**Exercise input**
= = =
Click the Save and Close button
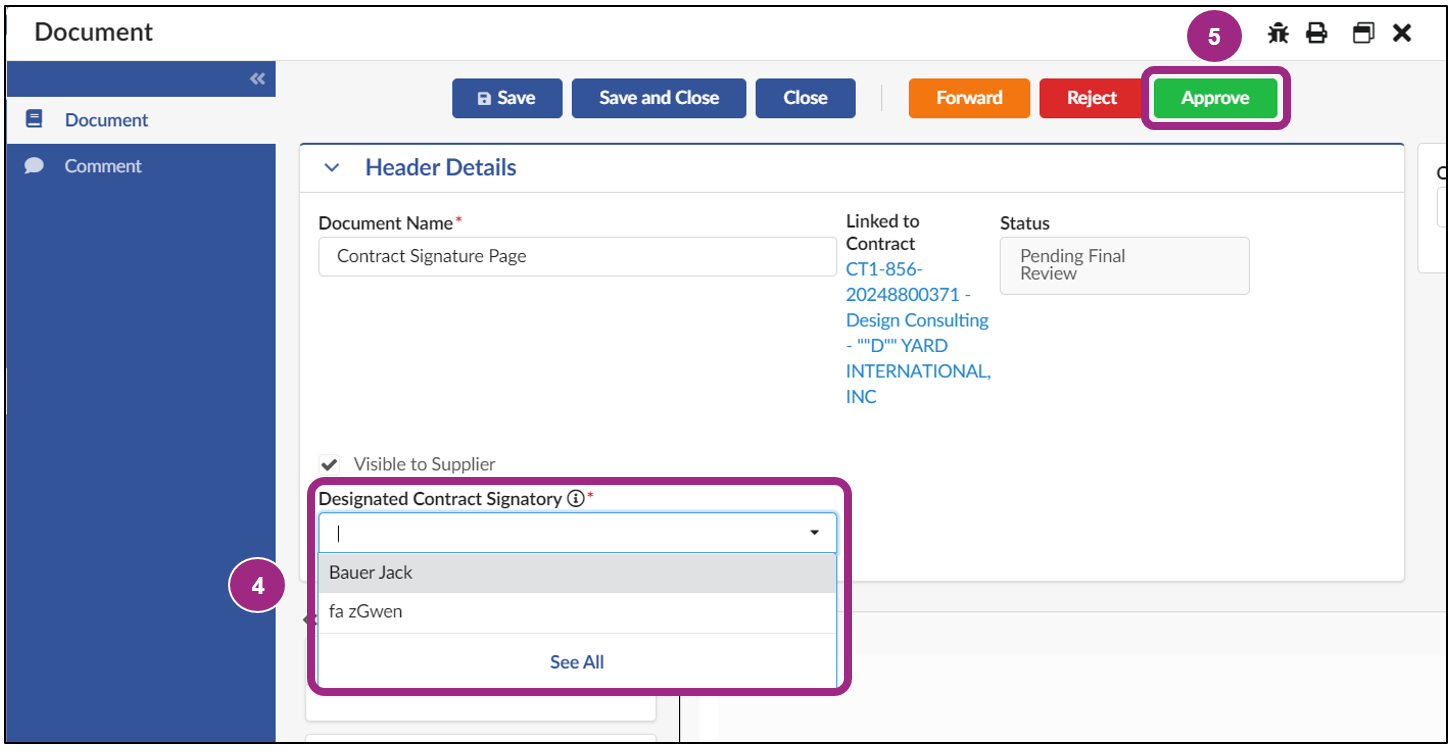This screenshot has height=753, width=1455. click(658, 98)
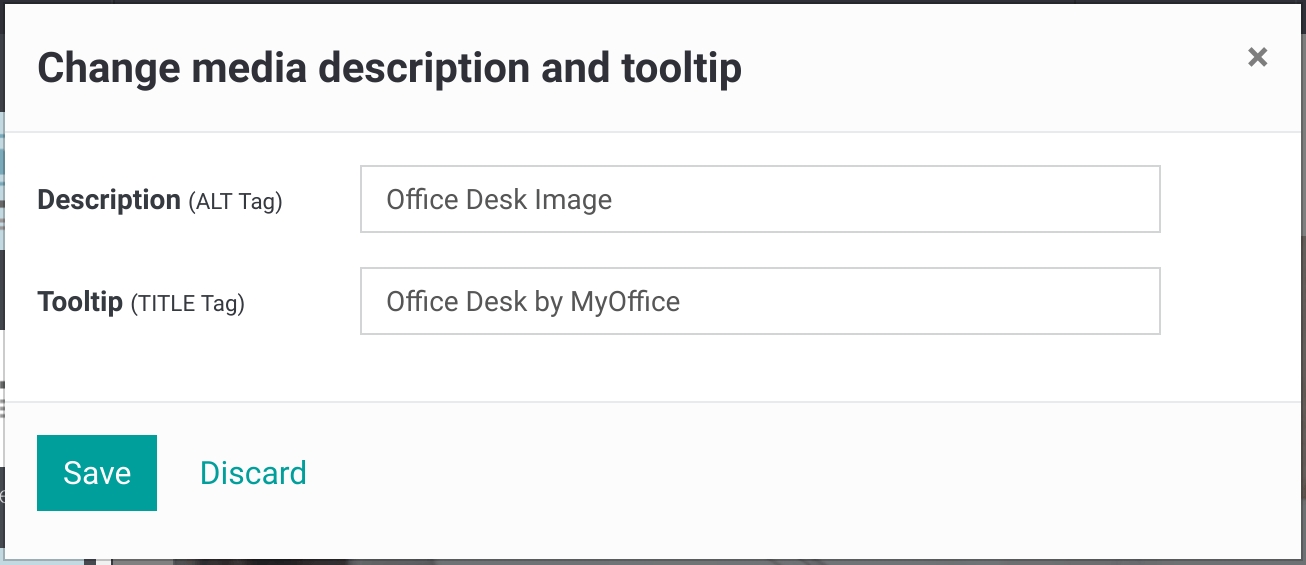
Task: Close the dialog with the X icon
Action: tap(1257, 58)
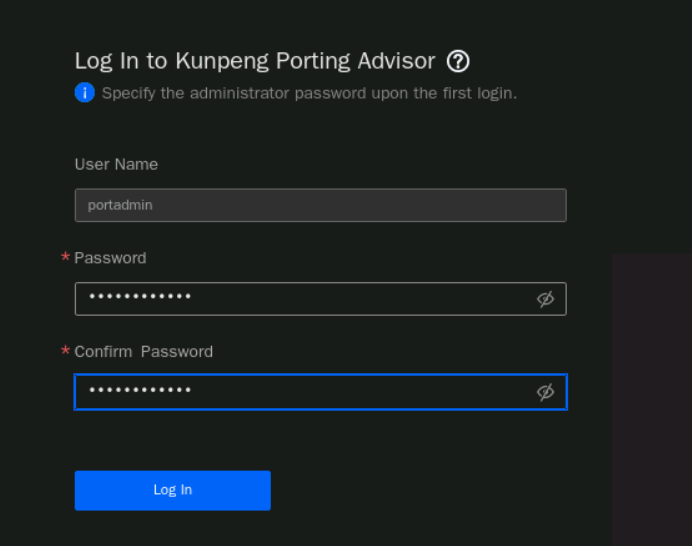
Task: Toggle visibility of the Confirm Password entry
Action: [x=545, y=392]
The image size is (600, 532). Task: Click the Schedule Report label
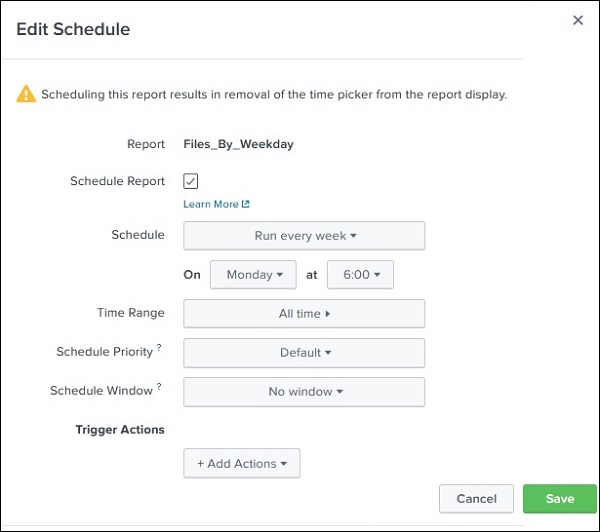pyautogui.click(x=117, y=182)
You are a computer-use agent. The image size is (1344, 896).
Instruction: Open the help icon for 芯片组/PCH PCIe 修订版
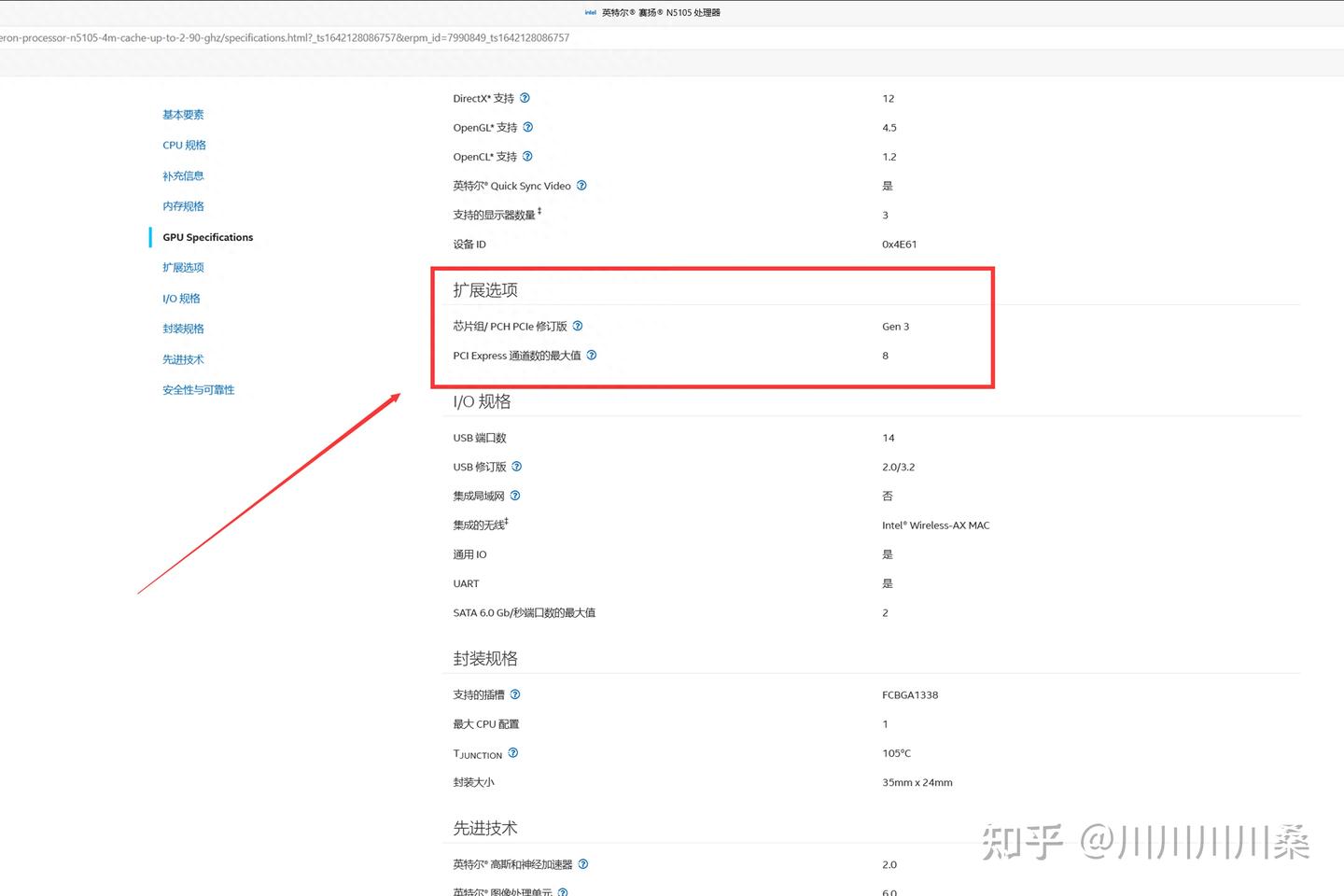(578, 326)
= = =
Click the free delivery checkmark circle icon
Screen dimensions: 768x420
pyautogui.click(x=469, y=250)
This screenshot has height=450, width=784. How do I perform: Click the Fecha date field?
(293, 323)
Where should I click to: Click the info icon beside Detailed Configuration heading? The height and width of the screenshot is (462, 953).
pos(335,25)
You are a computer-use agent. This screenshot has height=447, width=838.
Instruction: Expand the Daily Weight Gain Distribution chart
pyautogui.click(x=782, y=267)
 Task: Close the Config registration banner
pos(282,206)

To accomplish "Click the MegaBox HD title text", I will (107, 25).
= = =
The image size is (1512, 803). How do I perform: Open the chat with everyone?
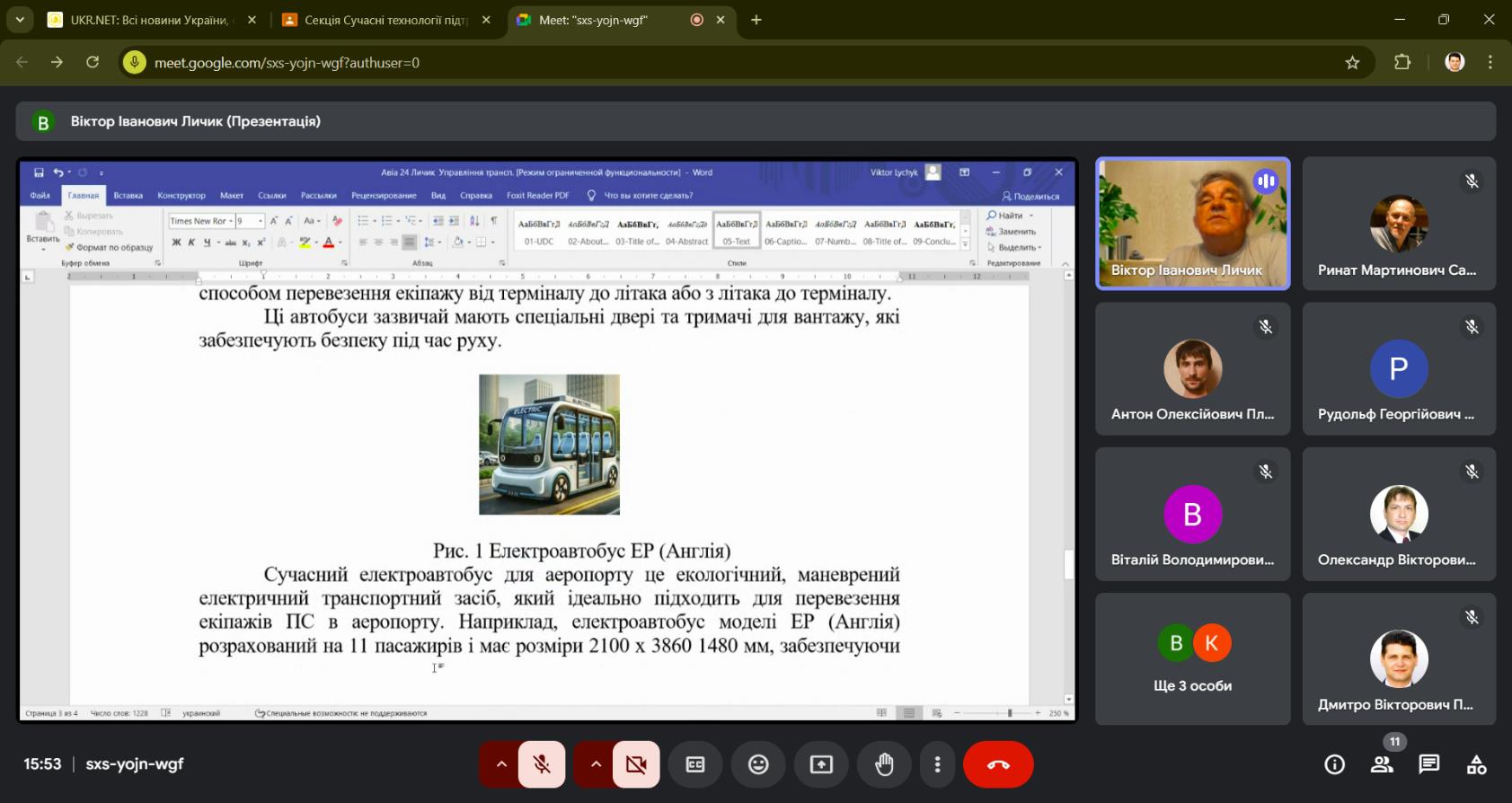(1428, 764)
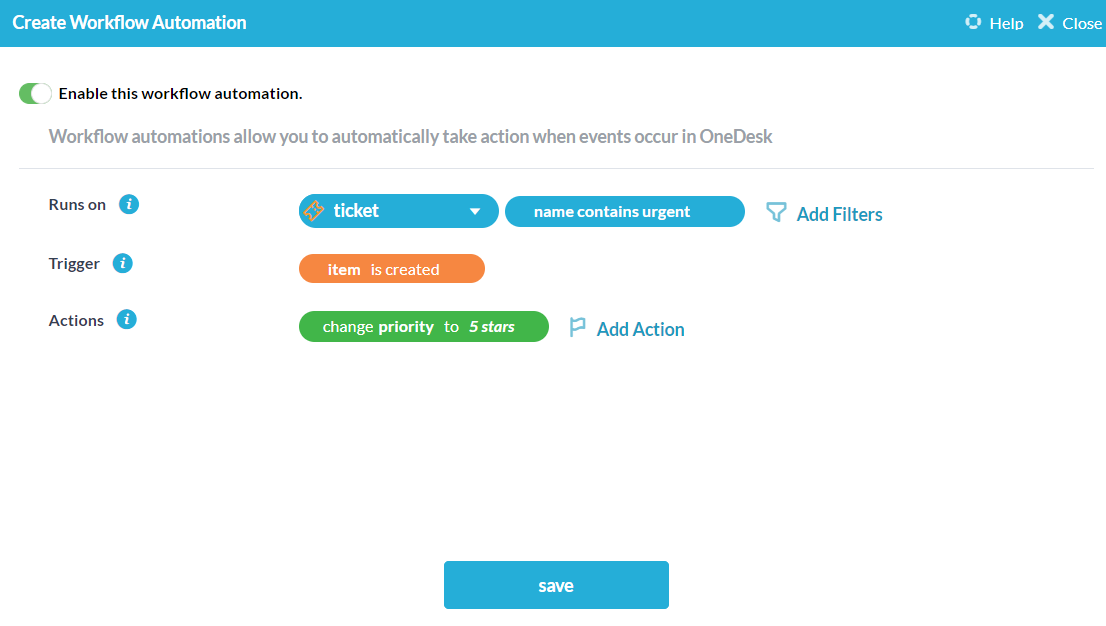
= = =
**What is being asked**
Take from the listing every line in which the word "agent" appears.

**Your response**
You are a computer-use agent. The image size is (1344, 896).
You are a computer-use agent. This screenshot has height=447, width=838.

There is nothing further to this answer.